Заслышав вкрадчивый и замаскированный, как это обычно и бывает, приказ, Старик начал медленно и с кряхтением подниматься, лязгая доспехами.
— Только один, если позволите, — остановил я их. — Могу я поинтересоваться, чем господин Барт зарабатывает себе на хлеб?
Глаза маршала забегали, однако сам Барт оставался спокоен. Медленным и неторопливым движением он сунул руку за пазуху и с металлическим перезвоном извлёк оттуда серебристый медальон в виде собачьей головы на толстой цепочке.
Я понимающе кивнул.
— Теперь я действительно спокоен. Раз даже у Псов Революции нет ко мне претензий.

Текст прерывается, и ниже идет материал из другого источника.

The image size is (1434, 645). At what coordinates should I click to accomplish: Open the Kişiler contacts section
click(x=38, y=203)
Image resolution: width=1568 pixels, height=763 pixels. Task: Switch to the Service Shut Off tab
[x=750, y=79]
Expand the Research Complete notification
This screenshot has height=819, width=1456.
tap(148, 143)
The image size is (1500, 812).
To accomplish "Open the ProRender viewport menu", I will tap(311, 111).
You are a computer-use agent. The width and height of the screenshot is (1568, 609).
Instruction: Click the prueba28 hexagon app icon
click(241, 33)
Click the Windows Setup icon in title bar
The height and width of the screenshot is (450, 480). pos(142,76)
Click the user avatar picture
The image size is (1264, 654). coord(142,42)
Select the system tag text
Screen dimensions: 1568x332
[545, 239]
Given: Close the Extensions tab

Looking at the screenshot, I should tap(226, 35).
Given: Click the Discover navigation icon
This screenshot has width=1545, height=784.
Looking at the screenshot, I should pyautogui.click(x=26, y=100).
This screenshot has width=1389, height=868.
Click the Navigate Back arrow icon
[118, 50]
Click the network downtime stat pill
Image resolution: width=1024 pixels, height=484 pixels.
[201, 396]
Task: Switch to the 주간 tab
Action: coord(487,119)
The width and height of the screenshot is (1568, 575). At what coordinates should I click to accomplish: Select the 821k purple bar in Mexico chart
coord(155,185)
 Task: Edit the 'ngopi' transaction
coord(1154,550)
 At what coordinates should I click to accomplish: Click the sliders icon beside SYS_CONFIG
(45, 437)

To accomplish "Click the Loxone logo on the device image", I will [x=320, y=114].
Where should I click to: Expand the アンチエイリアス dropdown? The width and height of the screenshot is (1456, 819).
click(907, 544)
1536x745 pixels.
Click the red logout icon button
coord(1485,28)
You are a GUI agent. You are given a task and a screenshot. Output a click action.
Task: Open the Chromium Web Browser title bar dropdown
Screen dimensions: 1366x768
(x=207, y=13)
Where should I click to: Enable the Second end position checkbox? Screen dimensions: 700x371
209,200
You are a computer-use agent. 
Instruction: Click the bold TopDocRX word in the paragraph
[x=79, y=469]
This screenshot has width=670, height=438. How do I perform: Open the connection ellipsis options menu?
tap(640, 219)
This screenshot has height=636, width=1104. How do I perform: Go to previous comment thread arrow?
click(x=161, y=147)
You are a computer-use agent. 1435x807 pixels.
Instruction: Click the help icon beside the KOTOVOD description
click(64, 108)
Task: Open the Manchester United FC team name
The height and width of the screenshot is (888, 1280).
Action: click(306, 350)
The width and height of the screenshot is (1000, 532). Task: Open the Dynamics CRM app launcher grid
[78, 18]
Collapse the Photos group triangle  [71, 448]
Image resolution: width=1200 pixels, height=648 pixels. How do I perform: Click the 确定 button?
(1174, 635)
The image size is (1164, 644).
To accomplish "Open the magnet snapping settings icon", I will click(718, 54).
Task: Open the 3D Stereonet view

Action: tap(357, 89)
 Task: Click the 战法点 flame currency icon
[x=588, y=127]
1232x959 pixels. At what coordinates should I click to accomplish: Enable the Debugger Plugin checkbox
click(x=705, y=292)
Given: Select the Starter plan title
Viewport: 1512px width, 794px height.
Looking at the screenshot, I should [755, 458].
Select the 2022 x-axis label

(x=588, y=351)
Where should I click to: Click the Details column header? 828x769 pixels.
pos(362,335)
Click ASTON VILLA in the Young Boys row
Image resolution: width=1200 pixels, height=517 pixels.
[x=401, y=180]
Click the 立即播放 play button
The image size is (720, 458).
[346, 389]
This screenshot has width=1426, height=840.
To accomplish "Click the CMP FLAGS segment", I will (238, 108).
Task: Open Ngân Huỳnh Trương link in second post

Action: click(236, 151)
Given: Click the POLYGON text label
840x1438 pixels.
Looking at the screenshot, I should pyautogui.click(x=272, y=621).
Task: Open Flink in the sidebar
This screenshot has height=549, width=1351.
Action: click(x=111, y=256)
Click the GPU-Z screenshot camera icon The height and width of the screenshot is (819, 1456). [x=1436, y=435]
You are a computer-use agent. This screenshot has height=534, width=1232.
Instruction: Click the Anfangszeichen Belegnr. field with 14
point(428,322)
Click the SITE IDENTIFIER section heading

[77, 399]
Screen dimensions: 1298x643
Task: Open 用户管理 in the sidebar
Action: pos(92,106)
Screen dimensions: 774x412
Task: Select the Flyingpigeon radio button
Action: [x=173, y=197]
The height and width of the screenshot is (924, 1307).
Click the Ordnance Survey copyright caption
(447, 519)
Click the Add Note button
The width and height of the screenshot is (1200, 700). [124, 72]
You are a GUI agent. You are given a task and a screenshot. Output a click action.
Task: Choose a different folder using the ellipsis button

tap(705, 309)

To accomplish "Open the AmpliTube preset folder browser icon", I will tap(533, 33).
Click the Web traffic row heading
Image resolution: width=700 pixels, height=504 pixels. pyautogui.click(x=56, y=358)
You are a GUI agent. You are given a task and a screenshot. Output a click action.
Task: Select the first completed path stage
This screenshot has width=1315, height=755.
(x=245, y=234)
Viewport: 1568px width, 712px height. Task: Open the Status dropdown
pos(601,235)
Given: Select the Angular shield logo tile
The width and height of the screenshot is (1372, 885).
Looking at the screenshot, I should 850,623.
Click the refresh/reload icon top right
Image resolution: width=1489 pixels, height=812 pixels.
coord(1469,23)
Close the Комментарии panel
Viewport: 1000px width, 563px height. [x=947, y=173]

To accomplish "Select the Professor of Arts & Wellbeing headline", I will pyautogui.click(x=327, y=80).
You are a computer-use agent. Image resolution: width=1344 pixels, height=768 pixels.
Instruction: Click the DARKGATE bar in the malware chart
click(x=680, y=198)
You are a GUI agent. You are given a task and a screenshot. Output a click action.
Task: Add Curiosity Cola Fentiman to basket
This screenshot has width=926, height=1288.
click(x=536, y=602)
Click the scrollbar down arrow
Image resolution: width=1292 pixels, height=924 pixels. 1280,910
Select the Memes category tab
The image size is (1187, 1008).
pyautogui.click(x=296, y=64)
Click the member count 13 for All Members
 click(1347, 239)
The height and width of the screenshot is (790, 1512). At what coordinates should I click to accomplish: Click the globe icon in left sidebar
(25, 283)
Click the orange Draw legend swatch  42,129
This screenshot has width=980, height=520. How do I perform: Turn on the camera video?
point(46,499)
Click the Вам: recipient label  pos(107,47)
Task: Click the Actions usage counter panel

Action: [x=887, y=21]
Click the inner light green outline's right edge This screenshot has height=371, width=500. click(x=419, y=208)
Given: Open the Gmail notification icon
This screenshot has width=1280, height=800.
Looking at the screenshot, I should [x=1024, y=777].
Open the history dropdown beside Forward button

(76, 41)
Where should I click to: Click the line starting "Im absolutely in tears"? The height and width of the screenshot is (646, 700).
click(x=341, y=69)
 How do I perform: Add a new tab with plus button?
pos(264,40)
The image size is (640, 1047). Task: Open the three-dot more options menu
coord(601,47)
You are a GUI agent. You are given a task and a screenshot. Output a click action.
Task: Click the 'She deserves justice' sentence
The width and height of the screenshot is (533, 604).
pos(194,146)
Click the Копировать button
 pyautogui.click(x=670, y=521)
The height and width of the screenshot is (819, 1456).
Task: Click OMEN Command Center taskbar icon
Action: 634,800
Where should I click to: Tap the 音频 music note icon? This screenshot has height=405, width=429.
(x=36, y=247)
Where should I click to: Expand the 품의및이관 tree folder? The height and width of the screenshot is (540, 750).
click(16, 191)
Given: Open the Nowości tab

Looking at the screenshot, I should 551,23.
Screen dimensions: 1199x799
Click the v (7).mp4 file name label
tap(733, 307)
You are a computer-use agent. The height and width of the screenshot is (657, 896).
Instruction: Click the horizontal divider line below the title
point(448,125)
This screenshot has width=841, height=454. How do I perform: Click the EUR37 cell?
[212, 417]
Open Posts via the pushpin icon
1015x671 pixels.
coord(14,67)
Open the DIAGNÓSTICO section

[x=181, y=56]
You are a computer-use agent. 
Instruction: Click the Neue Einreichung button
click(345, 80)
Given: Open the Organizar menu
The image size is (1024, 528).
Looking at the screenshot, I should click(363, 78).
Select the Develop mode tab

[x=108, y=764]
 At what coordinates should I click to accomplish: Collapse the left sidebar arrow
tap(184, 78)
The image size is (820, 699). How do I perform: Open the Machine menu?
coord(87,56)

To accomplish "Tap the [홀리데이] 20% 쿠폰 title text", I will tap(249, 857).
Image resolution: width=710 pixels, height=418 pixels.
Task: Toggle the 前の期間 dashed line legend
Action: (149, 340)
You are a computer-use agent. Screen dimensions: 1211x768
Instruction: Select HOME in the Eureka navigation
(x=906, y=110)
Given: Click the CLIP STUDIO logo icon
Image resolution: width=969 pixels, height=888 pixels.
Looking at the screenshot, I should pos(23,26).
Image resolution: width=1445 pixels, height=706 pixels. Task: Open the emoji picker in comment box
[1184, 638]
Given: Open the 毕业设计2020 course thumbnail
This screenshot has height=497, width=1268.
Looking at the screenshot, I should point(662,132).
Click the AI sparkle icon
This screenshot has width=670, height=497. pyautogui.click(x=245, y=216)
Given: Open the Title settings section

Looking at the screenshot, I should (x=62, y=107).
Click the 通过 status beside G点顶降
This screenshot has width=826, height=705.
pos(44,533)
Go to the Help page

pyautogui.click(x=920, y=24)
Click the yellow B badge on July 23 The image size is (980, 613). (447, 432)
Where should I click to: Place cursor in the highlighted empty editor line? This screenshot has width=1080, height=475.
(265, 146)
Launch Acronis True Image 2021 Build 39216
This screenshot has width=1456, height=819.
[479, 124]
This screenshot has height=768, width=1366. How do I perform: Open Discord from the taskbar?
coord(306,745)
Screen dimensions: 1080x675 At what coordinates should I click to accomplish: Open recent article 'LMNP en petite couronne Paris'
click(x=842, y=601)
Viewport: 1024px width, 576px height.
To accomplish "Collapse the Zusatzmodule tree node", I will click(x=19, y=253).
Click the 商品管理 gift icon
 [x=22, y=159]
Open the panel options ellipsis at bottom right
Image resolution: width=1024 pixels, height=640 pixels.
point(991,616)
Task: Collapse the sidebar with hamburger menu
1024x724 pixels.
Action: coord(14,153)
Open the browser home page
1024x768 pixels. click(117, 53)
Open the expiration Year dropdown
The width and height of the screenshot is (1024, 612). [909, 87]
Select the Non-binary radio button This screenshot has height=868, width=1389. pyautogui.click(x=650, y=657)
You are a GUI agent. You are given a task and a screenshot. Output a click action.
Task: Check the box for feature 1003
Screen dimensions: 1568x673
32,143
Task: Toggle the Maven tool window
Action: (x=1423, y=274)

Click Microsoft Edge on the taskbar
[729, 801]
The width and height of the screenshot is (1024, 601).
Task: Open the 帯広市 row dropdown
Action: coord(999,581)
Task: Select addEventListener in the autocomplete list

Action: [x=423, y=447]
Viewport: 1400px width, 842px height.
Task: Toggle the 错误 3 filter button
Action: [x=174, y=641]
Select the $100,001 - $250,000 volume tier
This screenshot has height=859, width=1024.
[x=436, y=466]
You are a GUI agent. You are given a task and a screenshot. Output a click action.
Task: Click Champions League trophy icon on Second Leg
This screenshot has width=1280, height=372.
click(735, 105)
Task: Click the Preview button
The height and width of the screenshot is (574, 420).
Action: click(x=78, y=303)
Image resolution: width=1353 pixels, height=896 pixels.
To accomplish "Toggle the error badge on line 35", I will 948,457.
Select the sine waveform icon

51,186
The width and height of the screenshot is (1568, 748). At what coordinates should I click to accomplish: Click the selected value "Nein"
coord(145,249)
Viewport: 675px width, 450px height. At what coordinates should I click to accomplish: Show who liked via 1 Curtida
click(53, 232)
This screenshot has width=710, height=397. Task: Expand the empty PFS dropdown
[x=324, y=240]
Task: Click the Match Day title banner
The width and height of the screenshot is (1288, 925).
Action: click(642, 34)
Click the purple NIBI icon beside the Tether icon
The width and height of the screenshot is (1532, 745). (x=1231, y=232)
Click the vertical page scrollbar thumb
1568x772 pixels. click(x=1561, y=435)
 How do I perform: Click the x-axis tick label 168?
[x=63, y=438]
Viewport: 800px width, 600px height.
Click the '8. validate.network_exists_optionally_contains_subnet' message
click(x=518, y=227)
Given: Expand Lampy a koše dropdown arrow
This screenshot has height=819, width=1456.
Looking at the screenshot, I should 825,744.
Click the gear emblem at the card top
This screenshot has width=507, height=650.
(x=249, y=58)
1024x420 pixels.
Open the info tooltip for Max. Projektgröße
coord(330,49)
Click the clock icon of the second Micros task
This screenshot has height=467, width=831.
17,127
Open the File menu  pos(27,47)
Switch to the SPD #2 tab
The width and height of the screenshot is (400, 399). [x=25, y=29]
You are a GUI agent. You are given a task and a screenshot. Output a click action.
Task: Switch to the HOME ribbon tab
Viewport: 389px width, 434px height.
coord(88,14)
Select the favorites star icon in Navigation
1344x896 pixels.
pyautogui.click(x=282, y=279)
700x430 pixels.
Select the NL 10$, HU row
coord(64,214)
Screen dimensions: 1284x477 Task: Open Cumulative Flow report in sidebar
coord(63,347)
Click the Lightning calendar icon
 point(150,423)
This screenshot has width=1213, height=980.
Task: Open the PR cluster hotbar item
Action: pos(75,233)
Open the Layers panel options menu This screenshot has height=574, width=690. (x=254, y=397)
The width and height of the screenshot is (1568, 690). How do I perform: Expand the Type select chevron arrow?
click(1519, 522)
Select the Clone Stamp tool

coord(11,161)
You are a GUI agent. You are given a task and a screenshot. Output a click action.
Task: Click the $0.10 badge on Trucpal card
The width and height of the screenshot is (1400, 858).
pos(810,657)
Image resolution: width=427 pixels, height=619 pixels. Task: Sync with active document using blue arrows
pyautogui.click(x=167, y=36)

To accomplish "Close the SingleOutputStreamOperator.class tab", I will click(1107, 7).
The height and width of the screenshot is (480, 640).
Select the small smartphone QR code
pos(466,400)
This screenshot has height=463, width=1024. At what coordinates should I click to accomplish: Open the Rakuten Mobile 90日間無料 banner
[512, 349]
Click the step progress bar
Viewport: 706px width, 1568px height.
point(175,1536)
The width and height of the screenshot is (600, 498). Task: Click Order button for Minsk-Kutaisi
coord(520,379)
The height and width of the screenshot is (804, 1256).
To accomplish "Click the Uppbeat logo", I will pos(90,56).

— Лично я предпочитаю официальное название, — с улыбкой произнёс законник. — Служба по расследованию преступлений против революции. Но если господину арканологу так будет угодно…
С этими словами они покинули дом. Старик только буркнул на прощание что-то вроде: «Ну, ты поправляйся, я ещё загляну», но я понимал, что не заглянет. Визит лирранского законника, как и почётное, но абсолютно бесполезное звание заслуженного жителя Остолья было явственным сигналом. Забирай свои деньги, вали подальше и не баламуть воду. Мало кто из сильных мира сего хочет признавать свои просчёты, когда дело касается коррупции. И ещё меньшее их число хочет признавать тот факт, что из-за этой самой коррупции они едва не допустили очередной демонический прорыв. А особенно это касалось отныне и навеки веков свободной Лирраны, где и без того хватало проблем с чернокнижниками.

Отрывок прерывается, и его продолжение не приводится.